### [PROBLEM DETAILS]
On how many lines of these entries does the word "computer" occur? State the number alone.

#### DATA LISTING

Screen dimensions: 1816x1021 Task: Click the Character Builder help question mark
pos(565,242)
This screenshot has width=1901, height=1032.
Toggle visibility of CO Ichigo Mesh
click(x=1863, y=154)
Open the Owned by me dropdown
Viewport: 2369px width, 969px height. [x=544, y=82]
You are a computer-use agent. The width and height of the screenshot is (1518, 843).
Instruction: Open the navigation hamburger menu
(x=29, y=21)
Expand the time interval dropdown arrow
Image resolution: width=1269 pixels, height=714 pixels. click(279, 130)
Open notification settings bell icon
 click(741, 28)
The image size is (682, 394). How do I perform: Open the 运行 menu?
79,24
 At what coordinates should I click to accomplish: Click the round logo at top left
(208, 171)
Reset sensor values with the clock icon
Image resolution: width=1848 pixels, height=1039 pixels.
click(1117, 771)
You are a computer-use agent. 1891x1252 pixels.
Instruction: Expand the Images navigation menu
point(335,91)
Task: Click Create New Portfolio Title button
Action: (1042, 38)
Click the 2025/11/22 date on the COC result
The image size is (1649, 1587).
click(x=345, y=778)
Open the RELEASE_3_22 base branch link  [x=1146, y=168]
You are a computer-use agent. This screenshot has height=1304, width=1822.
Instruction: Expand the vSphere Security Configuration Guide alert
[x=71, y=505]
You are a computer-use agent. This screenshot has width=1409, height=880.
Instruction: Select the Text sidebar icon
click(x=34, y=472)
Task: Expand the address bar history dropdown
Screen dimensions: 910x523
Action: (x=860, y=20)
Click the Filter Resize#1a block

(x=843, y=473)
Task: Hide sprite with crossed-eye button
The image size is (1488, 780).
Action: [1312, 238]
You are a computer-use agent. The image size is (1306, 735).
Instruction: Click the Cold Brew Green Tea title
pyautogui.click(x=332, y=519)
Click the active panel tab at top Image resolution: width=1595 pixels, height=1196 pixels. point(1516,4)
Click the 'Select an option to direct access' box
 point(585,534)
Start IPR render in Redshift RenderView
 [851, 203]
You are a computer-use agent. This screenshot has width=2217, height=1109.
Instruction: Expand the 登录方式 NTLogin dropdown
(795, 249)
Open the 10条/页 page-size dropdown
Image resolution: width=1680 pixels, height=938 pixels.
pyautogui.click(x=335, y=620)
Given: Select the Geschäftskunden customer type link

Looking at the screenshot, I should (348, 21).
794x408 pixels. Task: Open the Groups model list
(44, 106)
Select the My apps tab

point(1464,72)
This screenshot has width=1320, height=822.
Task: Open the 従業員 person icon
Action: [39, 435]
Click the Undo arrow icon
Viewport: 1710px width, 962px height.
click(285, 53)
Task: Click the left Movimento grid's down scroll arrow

########

### [EXERCISE RESPONSE]
6